### SUPPLIED INFORMATION
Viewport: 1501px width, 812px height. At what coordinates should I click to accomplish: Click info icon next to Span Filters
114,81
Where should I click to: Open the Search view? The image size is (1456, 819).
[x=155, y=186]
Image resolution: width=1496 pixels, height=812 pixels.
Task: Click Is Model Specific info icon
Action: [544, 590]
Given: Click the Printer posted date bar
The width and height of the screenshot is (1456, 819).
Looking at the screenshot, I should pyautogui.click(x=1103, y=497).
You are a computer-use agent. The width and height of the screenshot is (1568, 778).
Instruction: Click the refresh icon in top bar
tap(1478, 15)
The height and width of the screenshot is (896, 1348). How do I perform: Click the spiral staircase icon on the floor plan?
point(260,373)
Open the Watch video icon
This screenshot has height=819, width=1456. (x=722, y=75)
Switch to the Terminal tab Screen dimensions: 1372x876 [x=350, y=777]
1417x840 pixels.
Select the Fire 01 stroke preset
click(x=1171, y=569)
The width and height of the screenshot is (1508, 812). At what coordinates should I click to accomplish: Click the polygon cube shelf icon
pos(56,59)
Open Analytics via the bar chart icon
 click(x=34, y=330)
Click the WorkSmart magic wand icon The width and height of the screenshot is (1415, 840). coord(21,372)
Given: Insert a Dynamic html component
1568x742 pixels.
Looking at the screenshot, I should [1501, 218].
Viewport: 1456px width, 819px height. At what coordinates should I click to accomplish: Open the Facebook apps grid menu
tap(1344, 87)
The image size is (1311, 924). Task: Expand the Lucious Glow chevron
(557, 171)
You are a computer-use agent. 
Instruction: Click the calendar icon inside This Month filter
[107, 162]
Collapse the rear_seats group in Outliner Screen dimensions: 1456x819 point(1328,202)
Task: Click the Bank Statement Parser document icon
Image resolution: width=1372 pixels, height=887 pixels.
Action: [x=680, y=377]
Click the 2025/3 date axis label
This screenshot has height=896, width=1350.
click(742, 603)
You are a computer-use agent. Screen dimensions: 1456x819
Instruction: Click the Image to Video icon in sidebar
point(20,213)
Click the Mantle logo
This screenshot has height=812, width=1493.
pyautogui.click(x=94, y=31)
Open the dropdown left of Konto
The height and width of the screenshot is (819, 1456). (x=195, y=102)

### WHAT YOU NEED TO DO
The required output is the whole listing, printed again exactly.

### SOLUTION
Viewport: 1501px width, 812px height. At what coordinates should I click to accomplish: Click info icon next to Span Filters
114,81
Where should I click to: Open the Search view? The image size is (1456, 819).
[x=155, y=186]
Image resolution: width=1496 pixels, height=812 pixels.
Task: Click Is Model Specific info icon
Action: [544, 590]
Given: Click the Printer posted date bar
The width and height of the screenshot is (1456, 819).
Looking at the screenshot, I should pyautogui.click(x=1103, y=497).
You are a computer-use agent. The width and height of the screenshot is (1568, 778).
Instruction: Click the refresh icon in top bar
tap(1478, 15)
The height and width of the screenshot is (896, 1348). How do I perform: Click the spiral staircase icon on the floor plan?
point(260,373)
Open the Watch video icon
This screenshot has height=819, width=1456. (x=722, y=75)
Switch to the Terminal tab Screen dimensions: 1372x876 [x=350, y=777]
1417x840 pixels.
Select the Fire 01 stroke preset
click(x=1171, y=569)
The width and height of the screenshot is (1508, 812). At what coordinates should I click to accomplish: Click the polygon cube shelf icon
pos(56,59)
Open Analytics via the bar chart icon
 click(x=34, y=330)
Click the WorkSmart magic wand icon The width and height of the screenshot is (1415, 840). coord(21,372)
Given: Insert a Dynamic html component
1568x742 pixels.
Looking at the screenshot, I should [1501, 218].
Viewport: 1456px width, 819px height. At what coordinates should I click to accomplish: Open the Facebook apps grid menu
tap(1344, 87)
The image size is (1311, 924). Task: Expand the Lucious Glow chevron
(557, 171)
You are a computer-use agent. 
Instruction: Click the calendar icon inside This Month filter
[107, 162]
Collapse the rear_seats group in Outliner Screen dimensions: 1456x819 point(1328,202)
Task: Click the Bank Statement Parser document icon
Image resolution: width=1372 pixels, height=887 pixels.
Action: [x=680, y=377]
Click the 2025/3 date axis label
This screenshot has height=896, width=1350.
click(742, 603)
You are a computer-use agent. Screen dimensions: 1456x819
Instruction: Click the Image to Video icon in sidebar
point(20,213)
Click the Mantle logo
This screenshot has height=812, width=1493.
pyautogui.click(x=94, y=31)
Open the dropdown left of Konto
The height and width of the screenshot is (819, 1456). (x=195, y=102)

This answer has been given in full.